- _WORK ITEM_
Leave out the pictures and retype everything else in the records below exactly.

- _INPUT_

%%

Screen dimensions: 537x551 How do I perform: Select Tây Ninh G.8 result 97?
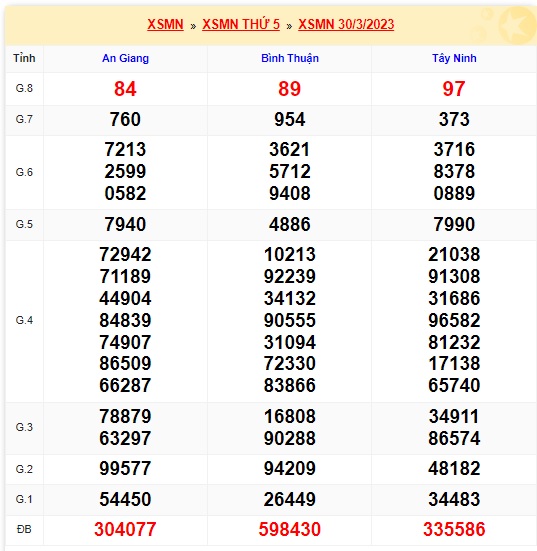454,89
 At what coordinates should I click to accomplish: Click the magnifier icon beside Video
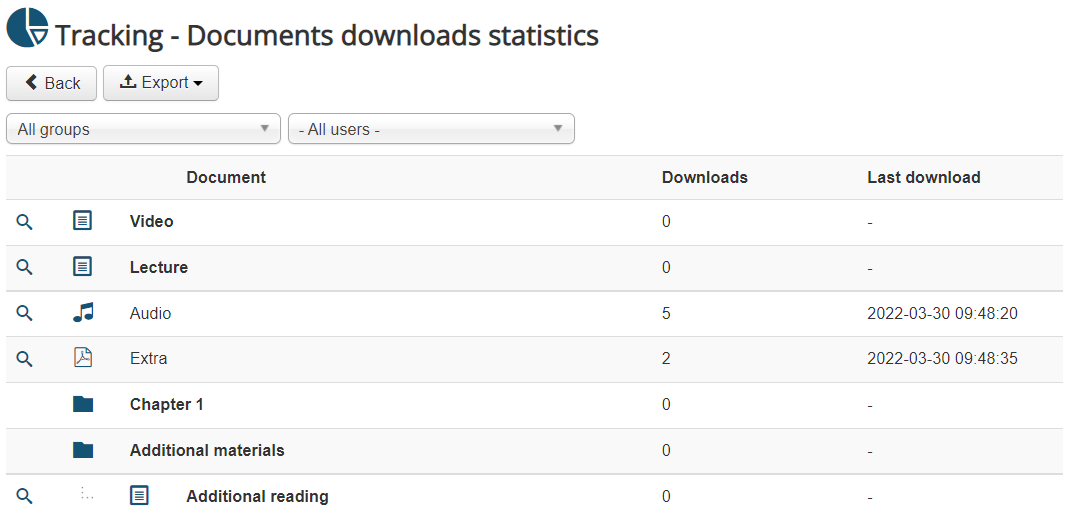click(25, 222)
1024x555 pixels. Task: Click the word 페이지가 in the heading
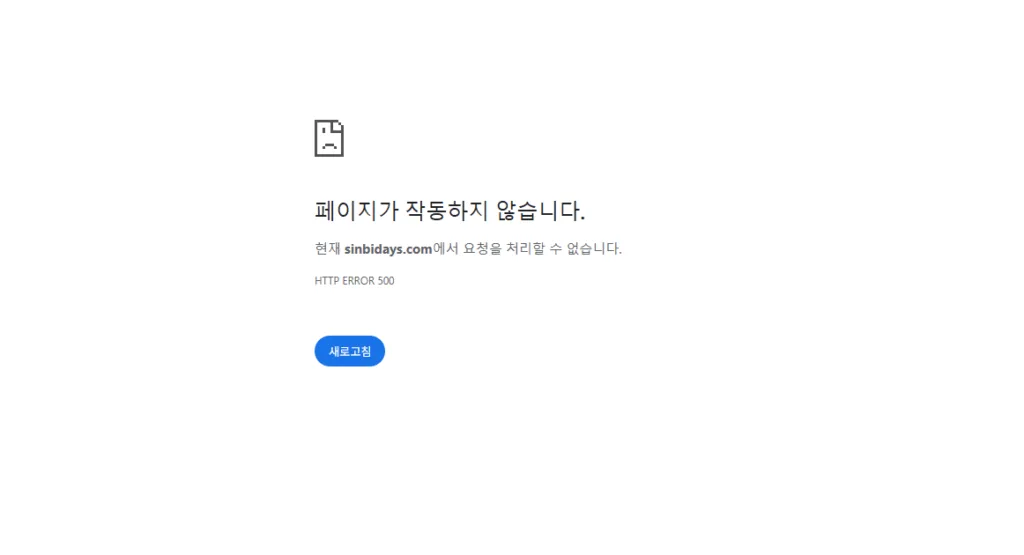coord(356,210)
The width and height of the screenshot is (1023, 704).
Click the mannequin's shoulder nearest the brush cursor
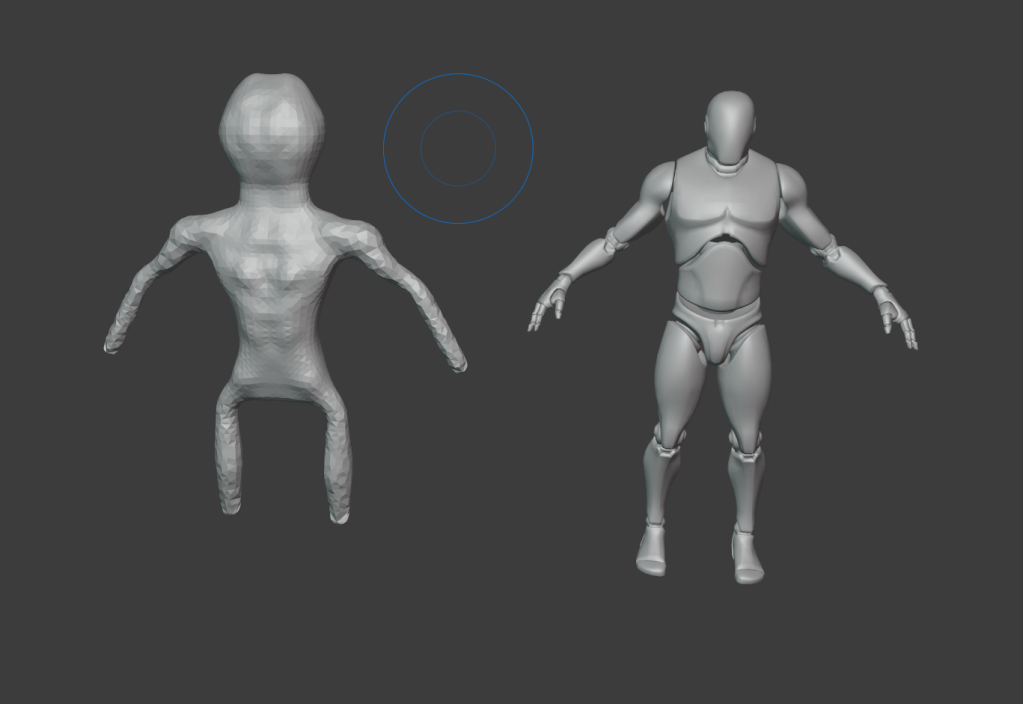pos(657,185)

%%

- _YOUR SOLUTION_
Screen dimensions: 537x551 How do I perform: Select Tây Ninh G.8 result 97?
454,89
 At what coordinates should I click to accomplish: Click the magnifier icon beside Video
click(25, 222)
1024x555 pixels. Task: Click the word 페이지가 in the heading
coord(356,210)
The width and height of the screenshot is (1023, 704).
Click the mannequin's shoulder nearest the brush cursor
pos(657,185)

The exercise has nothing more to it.